Beginning with the very first line, please reproduce the entries exactly through the line containing "Task: Open options for the モニタリング entry".

== Task data ==

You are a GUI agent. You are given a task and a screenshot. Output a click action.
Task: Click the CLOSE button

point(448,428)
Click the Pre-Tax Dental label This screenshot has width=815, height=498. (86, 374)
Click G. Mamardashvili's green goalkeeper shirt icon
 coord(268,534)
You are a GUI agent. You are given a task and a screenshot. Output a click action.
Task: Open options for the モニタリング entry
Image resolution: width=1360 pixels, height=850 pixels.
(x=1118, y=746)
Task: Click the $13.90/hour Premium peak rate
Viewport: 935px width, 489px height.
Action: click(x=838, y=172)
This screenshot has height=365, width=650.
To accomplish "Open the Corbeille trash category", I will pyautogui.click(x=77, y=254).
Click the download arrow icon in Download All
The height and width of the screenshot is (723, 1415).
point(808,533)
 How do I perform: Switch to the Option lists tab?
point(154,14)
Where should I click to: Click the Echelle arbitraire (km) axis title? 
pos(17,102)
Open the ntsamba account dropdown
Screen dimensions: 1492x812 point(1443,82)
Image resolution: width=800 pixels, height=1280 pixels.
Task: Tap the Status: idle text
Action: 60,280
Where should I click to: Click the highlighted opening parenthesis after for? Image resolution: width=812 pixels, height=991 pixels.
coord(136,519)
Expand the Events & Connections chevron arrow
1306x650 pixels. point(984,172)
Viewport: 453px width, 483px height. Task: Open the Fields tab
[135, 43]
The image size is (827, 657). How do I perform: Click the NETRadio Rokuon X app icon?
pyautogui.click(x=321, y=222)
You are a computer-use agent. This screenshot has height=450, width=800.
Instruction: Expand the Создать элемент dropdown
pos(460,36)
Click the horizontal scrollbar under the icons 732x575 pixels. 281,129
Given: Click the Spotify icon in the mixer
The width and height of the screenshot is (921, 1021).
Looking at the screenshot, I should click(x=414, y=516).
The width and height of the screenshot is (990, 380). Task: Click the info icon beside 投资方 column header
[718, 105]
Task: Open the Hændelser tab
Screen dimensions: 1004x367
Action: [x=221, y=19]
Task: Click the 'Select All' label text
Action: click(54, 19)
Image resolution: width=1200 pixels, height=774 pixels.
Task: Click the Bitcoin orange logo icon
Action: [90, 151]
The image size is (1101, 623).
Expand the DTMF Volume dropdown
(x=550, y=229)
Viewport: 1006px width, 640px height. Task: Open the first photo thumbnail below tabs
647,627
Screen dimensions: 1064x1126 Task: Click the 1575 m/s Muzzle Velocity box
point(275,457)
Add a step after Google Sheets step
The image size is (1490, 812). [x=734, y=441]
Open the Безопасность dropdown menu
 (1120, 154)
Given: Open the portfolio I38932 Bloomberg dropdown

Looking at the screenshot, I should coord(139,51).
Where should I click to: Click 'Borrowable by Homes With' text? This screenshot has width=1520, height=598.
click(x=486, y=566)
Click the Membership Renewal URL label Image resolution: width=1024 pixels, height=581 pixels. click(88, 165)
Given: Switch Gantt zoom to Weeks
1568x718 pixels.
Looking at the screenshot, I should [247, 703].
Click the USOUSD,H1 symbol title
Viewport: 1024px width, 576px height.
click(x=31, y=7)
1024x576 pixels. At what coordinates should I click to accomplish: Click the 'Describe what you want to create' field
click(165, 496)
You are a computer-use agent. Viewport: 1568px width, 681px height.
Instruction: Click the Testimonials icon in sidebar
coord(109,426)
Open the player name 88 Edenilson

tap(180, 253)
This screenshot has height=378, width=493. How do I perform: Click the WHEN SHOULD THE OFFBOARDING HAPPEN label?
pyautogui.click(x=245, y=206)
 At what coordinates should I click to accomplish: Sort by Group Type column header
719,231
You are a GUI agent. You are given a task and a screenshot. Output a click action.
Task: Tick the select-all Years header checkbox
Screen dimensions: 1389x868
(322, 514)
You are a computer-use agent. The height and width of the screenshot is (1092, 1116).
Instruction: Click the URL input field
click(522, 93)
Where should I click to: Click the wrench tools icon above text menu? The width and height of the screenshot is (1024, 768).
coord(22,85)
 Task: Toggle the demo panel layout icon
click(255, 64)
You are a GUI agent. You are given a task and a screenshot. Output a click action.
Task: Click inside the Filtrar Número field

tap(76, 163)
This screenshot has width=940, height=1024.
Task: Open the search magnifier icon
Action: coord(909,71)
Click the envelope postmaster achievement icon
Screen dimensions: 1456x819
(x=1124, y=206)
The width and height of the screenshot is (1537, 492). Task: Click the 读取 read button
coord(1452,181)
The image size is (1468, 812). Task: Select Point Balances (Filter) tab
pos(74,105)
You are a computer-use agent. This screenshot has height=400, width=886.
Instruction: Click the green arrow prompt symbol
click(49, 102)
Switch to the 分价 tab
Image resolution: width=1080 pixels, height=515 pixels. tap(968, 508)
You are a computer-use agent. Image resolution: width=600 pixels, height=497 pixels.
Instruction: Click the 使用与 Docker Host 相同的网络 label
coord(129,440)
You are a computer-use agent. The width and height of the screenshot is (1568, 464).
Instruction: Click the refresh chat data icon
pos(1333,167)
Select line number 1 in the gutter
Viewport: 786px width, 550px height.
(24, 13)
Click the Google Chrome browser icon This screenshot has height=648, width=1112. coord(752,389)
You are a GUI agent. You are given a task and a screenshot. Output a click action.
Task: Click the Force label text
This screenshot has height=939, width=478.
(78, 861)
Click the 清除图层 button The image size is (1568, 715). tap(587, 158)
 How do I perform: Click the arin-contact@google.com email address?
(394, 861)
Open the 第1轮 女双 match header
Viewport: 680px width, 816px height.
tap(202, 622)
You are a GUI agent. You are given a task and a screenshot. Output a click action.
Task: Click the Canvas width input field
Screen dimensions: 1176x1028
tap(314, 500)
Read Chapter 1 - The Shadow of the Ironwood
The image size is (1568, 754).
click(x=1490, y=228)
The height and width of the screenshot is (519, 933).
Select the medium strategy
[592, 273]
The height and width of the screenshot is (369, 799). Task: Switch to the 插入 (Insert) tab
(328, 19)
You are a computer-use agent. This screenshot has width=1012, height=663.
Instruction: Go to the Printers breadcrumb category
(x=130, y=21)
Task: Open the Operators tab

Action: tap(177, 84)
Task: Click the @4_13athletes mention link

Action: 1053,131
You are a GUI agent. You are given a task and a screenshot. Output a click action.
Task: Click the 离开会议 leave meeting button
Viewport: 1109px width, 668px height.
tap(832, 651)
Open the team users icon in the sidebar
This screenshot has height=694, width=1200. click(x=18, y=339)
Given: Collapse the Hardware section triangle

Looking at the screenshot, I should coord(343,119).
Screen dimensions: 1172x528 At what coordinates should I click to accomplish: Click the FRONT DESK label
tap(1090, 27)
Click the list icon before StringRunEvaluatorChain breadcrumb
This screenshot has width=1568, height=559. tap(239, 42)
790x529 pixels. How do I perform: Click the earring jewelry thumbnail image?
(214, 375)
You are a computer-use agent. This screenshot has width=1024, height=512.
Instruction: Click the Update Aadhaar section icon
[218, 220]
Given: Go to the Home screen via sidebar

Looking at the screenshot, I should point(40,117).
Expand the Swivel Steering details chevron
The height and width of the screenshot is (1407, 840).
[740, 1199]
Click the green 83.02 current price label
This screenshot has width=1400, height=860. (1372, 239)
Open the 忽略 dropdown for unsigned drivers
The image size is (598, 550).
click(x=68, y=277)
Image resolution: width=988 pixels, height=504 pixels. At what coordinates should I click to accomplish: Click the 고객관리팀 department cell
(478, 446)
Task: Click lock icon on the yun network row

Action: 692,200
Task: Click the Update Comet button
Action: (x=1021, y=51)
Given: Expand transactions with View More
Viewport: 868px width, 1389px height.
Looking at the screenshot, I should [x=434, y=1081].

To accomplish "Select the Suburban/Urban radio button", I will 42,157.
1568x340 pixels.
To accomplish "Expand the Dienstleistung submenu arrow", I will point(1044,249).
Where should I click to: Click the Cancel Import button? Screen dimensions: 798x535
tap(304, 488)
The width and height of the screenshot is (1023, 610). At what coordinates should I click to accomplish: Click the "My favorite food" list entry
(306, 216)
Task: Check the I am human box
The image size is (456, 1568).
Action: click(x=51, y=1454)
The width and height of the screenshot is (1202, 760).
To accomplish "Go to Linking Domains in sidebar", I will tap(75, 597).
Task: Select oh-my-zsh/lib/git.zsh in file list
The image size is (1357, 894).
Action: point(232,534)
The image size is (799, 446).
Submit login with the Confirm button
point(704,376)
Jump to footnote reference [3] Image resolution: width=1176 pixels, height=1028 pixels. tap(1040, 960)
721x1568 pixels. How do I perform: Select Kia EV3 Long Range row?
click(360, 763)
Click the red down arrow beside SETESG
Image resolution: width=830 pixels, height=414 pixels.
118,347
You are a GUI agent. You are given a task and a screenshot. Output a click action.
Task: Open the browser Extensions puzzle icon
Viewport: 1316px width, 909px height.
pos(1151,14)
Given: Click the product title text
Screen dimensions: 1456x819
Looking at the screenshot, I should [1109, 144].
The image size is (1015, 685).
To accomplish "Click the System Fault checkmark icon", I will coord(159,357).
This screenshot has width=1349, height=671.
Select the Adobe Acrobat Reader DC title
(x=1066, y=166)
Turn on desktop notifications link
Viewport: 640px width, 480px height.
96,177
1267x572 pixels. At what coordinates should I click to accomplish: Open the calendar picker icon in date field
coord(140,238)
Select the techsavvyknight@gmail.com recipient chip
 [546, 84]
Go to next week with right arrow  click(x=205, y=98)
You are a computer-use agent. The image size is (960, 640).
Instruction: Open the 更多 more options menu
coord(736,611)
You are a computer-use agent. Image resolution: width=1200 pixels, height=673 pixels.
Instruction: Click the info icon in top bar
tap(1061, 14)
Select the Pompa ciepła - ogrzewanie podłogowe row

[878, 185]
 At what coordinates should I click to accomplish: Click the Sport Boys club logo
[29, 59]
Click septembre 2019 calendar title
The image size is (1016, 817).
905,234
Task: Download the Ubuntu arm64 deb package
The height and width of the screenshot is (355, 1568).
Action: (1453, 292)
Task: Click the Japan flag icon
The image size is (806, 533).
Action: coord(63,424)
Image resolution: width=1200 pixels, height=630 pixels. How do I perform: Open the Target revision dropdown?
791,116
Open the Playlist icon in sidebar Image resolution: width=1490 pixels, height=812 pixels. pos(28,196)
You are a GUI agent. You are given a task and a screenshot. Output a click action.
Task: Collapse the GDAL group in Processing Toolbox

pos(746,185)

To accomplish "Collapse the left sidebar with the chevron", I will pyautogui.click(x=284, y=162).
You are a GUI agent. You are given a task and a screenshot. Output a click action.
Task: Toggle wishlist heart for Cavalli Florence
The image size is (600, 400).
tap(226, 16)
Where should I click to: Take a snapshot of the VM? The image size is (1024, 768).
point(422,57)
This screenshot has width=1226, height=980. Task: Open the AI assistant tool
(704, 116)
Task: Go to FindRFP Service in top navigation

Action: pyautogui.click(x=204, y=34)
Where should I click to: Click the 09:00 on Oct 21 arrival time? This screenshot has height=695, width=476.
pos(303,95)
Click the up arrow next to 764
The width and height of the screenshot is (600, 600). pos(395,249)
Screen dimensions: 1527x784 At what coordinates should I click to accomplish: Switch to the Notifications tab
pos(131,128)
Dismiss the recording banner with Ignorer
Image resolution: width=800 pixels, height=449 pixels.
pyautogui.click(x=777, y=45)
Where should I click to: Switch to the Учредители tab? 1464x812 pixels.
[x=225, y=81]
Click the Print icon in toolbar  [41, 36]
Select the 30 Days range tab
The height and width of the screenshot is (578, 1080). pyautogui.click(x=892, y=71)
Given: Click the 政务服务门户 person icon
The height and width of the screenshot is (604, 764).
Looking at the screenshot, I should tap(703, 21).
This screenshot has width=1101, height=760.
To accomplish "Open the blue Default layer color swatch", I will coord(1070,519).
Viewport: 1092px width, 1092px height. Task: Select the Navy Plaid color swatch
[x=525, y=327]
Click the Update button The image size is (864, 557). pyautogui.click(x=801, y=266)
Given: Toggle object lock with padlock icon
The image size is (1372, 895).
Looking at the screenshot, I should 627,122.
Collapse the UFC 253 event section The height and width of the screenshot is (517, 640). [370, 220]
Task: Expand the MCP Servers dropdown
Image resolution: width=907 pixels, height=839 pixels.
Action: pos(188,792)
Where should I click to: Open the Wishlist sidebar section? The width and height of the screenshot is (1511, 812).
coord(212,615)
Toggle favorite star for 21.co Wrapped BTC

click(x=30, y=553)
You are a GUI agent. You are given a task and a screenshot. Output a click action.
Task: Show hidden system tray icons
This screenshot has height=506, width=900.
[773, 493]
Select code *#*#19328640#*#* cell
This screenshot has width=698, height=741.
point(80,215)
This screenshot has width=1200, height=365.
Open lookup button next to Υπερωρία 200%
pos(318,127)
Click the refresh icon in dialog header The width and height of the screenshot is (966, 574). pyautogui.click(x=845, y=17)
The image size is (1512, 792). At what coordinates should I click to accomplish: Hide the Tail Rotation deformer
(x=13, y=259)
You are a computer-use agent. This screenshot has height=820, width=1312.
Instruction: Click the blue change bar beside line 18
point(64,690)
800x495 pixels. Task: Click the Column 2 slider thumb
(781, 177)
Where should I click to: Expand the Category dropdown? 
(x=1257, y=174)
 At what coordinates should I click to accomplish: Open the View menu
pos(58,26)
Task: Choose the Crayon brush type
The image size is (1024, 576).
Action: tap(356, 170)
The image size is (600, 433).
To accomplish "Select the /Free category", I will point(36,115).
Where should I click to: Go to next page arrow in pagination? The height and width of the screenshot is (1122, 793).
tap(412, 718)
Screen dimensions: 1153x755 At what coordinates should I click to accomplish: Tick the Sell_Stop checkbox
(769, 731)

===

Written response.
You are a GUI agent. You are given a task and a screenshot. Output a click action.
Task: Click the CLOSE button

point(448,428)
Click the Pre-Tax Dental label This screenshot has width=815, height=498. (86, 374)
Click G. Mamardashvili's green goalkeeper shirt icon
 coord(268,534)
You are a GUI agent. You are given a task and a screenshot. Output a click action.
Task: Open options for the モニタリング entry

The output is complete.